• [ASSIGNMENT] Go through the entries below and copy each line that holds the word "agent".

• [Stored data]
Segment Open

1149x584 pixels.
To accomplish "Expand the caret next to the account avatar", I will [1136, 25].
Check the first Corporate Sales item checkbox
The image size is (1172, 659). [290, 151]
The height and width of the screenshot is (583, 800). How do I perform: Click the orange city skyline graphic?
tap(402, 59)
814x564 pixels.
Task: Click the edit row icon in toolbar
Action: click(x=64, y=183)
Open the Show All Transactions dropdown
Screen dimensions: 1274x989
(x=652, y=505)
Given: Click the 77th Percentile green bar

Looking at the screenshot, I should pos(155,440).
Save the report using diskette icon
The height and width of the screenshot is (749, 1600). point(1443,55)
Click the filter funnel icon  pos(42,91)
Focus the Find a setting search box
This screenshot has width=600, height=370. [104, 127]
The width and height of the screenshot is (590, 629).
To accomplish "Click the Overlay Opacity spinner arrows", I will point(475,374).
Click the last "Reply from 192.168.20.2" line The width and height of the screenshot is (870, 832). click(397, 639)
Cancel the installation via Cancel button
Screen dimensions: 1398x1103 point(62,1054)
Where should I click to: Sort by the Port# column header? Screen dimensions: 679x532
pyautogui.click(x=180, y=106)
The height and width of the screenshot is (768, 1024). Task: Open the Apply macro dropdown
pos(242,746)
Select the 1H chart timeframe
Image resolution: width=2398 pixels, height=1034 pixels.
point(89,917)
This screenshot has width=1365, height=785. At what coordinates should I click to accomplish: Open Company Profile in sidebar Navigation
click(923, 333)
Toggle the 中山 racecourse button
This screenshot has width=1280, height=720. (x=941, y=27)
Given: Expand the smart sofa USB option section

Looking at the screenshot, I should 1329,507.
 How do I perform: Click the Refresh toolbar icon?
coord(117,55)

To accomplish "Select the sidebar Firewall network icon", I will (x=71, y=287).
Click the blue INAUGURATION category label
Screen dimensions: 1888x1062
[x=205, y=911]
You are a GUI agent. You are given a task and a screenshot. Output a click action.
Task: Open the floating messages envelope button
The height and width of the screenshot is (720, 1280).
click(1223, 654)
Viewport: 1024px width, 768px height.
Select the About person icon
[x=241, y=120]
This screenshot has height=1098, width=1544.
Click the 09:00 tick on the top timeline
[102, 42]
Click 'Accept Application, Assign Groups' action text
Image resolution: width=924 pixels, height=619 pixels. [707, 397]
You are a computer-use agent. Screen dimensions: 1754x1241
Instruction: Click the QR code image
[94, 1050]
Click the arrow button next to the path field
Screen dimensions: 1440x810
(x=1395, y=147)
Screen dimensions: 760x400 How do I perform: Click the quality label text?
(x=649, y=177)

Segment Closed

• [TASK ANSWER]
You are a GUI agent. You are given a task and a screenshot. Output a click action.
You are a computer-use agent. Screen dimensions: 1754x1241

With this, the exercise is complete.